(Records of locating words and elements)
====================

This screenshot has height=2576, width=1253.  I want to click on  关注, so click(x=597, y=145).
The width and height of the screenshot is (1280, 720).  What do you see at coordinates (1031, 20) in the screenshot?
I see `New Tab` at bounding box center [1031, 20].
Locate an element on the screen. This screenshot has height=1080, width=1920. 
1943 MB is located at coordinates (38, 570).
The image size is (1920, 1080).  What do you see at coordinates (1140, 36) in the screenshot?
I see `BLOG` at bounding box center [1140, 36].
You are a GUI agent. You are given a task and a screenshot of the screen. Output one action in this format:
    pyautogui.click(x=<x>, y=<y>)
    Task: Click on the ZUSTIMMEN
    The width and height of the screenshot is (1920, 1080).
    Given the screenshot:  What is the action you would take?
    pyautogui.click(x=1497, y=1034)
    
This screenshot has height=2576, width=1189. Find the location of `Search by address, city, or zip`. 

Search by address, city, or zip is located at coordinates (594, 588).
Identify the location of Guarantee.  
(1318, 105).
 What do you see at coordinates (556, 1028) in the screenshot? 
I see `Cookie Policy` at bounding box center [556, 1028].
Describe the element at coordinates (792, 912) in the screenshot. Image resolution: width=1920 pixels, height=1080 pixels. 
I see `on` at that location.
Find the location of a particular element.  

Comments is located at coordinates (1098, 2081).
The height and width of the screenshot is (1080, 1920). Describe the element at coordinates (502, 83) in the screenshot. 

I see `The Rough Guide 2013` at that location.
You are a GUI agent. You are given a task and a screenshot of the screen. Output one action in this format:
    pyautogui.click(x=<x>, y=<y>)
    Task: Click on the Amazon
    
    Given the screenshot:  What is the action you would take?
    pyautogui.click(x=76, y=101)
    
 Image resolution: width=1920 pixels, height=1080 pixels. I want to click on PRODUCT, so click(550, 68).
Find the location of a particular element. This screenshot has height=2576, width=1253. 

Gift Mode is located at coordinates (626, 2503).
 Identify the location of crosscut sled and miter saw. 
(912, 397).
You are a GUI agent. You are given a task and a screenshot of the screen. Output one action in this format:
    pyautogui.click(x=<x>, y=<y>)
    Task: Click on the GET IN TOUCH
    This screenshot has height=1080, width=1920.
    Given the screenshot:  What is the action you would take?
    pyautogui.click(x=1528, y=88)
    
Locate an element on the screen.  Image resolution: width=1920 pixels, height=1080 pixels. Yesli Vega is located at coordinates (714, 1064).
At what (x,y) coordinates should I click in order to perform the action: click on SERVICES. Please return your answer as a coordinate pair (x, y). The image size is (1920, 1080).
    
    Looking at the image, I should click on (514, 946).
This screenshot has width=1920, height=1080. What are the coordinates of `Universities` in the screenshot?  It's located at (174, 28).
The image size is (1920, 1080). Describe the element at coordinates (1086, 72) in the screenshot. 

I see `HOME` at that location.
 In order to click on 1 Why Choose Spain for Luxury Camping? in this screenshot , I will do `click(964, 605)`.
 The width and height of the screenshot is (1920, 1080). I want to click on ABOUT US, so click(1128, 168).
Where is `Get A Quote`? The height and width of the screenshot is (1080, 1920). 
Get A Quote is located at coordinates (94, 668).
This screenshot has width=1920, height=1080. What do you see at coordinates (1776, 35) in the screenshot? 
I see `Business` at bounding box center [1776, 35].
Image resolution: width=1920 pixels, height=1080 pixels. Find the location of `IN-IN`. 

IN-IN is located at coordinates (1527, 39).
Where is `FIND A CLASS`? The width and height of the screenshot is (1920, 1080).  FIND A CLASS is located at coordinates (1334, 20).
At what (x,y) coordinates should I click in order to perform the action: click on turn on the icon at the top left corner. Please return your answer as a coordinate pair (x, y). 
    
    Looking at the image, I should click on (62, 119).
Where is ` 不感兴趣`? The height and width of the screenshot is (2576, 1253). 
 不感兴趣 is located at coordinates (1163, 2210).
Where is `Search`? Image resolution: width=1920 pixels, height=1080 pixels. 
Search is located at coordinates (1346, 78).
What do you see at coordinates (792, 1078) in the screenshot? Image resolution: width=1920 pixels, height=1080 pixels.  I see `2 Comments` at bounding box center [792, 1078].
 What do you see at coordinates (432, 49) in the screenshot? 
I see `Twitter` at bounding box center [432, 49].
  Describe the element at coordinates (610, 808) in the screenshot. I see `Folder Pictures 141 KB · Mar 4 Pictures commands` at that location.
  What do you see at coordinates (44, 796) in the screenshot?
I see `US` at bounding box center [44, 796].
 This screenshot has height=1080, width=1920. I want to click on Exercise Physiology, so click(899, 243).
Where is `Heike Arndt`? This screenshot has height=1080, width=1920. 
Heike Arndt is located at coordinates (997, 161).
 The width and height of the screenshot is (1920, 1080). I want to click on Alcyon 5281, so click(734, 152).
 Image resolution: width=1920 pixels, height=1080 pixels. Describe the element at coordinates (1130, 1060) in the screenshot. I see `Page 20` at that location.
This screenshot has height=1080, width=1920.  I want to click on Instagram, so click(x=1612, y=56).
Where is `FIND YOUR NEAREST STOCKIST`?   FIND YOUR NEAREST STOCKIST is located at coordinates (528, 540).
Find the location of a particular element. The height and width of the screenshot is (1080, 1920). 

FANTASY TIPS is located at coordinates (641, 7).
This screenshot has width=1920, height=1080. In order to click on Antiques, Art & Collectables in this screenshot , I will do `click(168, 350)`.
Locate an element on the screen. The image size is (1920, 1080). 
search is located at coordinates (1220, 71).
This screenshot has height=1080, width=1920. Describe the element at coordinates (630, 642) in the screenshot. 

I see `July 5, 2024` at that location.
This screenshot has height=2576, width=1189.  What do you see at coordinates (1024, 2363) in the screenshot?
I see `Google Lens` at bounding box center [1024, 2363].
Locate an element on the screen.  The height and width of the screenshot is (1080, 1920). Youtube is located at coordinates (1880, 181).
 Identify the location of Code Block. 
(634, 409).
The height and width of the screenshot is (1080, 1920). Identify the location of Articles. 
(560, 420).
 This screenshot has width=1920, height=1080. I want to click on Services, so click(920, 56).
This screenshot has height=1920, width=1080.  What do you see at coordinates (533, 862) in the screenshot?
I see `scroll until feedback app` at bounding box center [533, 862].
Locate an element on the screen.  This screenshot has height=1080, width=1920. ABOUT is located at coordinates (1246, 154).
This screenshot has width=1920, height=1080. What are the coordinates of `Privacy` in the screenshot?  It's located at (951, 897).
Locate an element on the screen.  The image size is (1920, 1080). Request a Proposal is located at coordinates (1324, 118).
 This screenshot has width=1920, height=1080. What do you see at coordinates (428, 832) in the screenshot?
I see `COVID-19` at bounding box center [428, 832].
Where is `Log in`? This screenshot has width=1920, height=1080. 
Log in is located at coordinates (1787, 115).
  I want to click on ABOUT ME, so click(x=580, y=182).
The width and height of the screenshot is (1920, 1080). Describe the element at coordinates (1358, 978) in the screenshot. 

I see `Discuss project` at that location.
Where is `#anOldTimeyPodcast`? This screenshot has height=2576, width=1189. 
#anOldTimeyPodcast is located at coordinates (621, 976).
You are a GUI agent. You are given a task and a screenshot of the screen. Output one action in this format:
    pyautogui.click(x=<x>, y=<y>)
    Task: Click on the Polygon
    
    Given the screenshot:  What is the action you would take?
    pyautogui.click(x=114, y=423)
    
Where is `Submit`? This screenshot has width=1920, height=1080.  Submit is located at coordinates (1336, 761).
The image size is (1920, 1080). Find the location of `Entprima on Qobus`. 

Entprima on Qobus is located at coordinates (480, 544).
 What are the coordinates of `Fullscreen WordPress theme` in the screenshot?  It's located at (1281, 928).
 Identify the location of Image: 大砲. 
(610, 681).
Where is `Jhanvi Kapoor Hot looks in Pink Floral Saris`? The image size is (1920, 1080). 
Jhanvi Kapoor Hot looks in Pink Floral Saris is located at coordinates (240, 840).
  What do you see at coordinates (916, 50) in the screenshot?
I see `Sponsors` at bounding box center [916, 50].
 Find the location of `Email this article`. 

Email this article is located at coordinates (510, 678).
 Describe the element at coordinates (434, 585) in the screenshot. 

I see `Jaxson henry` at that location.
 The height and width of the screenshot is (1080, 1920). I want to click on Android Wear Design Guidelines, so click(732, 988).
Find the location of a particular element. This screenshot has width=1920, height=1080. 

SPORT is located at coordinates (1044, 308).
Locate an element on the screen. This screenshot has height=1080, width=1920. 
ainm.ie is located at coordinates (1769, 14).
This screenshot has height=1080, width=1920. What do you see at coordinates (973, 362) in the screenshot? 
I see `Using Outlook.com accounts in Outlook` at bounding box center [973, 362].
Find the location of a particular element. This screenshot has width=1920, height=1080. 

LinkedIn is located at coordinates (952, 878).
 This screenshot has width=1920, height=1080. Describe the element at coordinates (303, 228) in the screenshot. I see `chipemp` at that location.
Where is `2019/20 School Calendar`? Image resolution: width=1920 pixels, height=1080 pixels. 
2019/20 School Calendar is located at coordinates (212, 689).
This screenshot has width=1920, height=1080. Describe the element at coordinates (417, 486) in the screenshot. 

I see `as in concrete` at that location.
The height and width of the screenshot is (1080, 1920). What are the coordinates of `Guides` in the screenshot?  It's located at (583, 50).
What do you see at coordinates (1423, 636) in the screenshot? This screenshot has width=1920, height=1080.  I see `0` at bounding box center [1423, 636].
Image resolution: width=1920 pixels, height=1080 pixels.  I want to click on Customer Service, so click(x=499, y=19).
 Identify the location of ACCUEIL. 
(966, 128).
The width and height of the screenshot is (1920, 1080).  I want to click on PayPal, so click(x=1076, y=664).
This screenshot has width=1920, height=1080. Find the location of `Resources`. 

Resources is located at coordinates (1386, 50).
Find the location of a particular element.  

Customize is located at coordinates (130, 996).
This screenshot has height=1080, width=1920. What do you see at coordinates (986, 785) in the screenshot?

====================

— Task to carry out —
Can you recast the records, from their start through the line containing "center [1031, 20].", as a Markdown table with the columns Row and Line, leaving out blank lines?

— The answer —
| Row | Line |
|---|---|
| 1 | This screenshot has height=2576, width=1253.  I want to click on  关注, so click(x=597, y=145). |
| 2 | The width and height of the screenshot is (1280, 720).  What do you see at coordinates (1031, 20) in the screenshot? |
| 3 | I see `New Tab` at bounding box center [1031, 20]. |